### WHAT IS EXPECTED
From the entries below, transcribe exactly the lines between the line holding "is (1512, 797)." and the line holding "Image resolution: width=1568 pixels, height=746", inclusive; skip all other lines.

╭─ DATA SUPPLIED

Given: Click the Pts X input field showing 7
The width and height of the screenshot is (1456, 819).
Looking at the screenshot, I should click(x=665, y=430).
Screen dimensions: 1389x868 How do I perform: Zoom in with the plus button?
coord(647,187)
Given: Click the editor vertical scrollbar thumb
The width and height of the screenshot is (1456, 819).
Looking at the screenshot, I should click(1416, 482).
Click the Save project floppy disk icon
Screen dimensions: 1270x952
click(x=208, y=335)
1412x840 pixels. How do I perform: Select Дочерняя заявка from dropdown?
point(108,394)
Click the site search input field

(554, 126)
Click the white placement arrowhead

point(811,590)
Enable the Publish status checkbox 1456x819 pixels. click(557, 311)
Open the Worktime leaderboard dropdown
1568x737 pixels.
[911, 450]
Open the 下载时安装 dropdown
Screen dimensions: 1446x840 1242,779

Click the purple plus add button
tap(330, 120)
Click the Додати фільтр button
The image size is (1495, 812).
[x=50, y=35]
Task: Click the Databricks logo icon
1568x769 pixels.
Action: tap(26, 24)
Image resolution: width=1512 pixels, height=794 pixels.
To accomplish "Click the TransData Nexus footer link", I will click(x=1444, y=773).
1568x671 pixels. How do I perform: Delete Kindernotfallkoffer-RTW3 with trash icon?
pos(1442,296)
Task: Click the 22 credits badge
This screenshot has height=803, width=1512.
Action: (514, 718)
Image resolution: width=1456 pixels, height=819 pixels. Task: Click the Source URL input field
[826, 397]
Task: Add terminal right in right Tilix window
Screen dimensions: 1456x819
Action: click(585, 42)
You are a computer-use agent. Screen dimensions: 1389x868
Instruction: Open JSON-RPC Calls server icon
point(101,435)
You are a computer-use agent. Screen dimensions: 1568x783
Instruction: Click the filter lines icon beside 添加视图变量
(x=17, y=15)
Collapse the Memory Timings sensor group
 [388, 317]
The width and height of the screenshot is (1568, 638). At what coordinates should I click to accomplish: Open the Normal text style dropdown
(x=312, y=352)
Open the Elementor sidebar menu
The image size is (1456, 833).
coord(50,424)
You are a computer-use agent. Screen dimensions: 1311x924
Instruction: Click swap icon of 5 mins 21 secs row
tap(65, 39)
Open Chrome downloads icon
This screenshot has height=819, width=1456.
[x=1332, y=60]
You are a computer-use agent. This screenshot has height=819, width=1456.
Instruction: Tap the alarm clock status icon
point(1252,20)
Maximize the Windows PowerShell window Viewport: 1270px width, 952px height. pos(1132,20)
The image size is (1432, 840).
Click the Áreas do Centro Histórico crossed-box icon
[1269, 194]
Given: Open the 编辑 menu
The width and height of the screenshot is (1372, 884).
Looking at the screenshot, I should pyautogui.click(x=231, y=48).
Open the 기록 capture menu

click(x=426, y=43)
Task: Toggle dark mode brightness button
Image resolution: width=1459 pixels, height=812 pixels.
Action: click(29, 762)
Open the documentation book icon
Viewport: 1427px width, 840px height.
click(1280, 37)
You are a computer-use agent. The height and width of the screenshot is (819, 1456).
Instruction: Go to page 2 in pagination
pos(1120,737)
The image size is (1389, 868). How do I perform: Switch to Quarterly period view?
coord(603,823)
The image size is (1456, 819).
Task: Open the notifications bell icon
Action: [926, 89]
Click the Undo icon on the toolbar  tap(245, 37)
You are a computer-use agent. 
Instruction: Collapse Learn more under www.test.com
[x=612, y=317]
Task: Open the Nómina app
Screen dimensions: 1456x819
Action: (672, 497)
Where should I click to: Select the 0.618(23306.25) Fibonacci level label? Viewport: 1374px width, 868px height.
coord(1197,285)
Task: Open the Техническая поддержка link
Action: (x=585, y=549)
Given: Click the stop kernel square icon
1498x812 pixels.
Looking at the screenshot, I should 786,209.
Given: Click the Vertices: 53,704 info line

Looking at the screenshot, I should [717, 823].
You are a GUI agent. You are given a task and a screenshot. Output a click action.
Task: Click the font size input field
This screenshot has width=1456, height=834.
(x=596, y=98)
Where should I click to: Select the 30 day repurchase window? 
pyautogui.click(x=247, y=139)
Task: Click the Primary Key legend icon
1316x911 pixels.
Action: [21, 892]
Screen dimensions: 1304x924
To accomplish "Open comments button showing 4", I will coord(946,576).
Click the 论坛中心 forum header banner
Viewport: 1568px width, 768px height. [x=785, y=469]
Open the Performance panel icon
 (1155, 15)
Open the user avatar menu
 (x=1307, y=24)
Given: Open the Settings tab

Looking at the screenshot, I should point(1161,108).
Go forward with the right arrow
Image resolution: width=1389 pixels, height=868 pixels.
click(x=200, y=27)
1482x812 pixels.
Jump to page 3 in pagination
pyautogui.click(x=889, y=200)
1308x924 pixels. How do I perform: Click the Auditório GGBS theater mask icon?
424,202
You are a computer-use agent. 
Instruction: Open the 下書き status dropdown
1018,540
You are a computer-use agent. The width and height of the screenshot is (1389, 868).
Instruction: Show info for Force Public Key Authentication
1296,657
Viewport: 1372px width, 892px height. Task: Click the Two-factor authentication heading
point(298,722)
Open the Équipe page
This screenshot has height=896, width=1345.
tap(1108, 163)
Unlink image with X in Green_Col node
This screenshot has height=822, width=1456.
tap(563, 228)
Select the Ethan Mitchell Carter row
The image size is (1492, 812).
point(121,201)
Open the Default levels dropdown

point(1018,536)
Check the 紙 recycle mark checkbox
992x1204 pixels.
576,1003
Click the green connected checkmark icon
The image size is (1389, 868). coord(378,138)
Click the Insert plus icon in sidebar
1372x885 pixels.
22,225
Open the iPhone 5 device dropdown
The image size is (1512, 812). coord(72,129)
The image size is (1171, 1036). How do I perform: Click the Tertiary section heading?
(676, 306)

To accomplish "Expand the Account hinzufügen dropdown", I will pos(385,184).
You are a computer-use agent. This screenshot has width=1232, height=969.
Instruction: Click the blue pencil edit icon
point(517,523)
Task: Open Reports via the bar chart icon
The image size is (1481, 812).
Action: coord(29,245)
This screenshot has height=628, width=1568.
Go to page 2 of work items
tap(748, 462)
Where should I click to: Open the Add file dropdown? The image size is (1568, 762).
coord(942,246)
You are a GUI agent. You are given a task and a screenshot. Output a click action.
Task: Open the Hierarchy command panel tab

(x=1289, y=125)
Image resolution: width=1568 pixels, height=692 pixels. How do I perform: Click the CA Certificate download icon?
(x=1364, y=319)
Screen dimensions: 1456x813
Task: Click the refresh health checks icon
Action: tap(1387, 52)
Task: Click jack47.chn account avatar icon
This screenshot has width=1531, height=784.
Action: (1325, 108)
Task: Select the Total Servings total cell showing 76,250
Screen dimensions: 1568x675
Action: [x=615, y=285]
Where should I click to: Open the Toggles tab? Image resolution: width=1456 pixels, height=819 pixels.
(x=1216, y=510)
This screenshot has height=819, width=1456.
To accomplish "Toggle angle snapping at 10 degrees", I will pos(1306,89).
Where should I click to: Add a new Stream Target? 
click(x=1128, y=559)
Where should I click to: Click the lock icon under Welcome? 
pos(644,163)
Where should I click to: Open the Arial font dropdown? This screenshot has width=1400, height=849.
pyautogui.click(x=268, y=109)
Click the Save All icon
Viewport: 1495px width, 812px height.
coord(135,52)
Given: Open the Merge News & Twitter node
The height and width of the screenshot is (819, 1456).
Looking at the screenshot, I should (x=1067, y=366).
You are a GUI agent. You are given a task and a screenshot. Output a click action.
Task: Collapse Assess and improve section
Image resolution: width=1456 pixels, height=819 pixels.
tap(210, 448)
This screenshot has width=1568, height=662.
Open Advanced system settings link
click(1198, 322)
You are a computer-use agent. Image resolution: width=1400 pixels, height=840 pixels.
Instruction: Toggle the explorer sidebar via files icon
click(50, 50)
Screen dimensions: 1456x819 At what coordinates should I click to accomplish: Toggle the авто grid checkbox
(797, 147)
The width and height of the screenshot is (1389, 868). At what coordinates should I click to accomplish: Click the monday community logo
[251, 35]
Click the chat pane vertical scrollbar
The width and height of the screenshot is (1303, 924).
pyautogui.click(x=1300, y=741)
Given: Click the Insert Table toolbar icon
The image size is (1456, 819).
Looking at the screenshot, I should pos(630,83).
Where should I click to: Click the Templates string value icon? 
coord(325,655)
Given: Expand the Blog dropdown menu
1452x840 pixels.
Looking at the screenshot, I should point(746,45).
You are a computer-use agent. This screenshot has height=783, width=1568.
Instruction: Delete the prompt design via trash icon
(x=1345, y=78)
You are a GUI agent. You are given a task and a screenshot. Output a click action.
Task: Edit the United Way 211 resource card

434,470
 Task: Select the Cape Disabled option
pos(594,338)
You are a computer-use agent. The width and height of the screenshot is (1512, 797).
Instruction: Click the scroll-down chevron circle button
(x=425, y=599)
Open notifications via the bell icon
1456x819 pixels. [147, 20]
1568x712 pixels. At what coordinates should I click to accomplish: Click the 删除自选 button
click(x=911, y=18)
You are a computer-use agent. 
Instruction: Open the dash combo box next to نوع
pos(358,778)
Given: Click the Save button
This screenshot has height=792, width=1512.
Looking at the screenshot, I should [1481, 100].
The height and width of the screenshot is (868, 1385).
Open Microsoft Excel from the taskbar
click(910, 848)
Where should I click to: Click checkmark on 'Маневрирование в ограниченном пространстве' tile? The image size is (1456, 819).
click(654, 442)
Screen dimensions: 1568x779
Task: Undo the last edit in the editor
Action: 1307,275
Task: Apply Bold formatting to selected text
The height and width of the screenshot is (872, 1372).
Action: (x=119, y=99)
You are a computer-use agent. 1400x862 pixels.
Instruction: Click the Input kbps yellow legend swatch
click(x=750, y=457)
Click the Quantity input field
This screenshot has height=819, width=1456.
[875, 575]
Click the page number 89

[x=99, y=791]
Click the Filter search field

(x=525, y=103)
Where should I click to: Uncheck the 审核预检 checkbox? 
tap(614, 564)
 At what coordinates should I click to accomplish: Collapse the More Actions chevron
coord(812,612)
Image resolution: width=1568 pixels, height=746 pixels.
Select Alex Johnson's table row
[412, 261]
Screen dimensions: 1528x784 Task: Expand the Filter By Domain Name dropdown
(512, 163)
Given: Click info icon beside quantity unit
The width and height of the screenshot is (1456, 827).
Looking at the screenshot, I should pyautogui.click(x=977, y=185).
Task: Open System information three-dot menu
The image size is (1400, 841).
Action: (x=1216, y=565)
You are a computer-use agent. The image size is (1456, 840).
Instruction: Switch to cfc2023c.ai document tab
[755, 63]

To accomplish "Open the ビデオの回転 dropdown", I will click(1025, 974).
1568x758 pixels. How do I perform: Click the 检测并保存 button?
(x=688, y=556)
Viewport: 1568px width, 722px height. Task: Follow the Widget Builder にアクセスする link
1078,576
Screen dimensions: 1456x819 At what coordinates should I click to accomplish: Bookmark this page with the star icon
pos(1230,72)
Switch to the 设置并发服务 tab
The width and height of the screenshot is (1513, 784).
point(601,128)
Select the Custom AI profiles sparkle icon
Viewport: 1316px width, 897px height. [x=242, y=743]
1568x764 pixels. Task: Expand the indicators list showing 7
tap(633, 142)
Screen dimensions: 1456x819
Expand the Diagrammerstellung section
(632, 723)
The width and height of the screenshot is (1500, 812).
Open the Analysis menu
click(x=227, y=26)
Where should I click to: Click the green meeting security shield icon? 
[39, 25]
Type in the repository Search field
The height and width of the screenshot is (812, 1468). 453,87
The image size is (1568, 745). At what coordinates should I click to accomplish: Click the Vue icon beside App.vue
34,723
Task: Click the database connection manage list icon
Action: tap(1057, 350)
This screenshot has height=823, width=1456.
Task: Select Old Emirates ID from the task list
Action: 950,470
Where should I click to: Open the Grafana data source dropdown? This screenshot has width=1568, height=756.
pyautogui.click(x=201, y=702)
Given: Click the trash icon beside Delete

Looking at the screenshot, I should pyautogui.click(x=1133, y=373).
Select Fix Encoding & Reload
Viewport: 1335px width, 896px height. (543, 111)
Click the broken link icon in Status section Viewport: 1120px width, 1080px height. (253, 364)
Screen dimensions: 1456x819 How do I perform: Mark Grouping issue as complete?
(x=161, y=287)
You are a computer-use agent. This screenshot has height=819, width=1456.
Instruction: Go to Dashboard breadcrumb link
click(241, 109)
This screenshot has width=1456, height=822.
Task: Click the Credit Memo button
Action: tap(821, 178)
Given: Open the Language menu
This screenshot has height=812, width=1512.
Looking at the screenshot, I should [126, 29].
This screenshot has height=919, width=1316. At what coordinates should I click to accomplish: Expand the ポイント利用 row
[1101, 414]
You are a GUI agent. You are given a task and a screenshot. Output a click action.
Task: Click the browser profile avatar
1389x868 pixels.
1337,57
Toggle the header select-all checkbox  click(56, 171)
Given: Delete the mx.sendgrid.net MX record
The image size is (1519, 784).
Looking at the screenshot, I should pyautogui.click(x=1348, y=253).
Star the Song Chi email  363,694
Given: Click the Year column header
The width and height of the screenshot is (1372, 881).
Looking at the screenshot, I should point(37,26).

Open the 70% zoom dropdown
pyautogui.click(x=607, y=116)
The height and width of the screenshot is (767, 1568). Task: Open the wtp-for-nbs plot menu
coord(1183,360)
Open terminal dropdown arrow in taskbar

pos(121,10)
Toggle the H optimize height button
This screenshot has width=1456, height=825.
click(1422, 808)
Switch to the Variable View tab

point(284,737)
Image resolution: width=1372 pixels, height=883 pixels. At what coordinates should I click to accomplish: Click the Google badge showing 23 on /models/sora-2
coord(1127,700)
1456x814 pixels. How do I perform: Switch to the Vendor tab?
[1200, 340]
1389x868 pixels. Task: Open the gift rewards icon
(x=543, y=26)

╰─

### EXERCISE RESPONSE
You are a computer-use agent. The width and height of the screenshot is (1512, 797).
Instruction: Click the scroll-down chevron circle button
(x=425, y=599)
Open notifications via the bell icon
1456x819 pixels. [147, 20]
1568x712 pixels. At what coordinates should I click to accomplish: Click the 删除自选 button
click(x=911, y=18)
You are a computer-use agent. 
Instruction: Open the dash combo box next to نوع
pos(358,778)
Given: Click the Save button
This screenshot has height=792, width=1512.
Looking at the screenshot, I should [1481, 100].
The height and width of the screenshot is (868, 1385).
Open Microsoft Excel from the taskbar
click(910, 848)
Where should I click to: Click checkmark on 'Маневрирование в ограниченном пространстве' tile? The image size is (1456, 819).
click(654, 442)
Screen dimensions: 1568x779
Task: Undo the last edit in the editor
Action: 1307,275
Task: Apply Bold formatting to selected text
The height and width of the screenshot is (872, 1372).
Action: (x=119, y=99)
You are a computer-use agent. 1400x862 pixels.
Instruction: Click the Input kbps yellow legend swatch
click(x=750, y=457)
Click the Quantity input field
This screenshot has height=819, width=1456.
[875, 575]
Click the page number 89

[x=99, y=791]
Click the Filter search field

(x=525, y=103)
Where should I click to: Uncheck the 审核预检 checkbox? 
tap(614, 564)
 At what coordinates should I click to accomplish: Collapse the More Actions chevron
coord(812,612)
Image resolution: width=1568 pixels, height=746 pixels.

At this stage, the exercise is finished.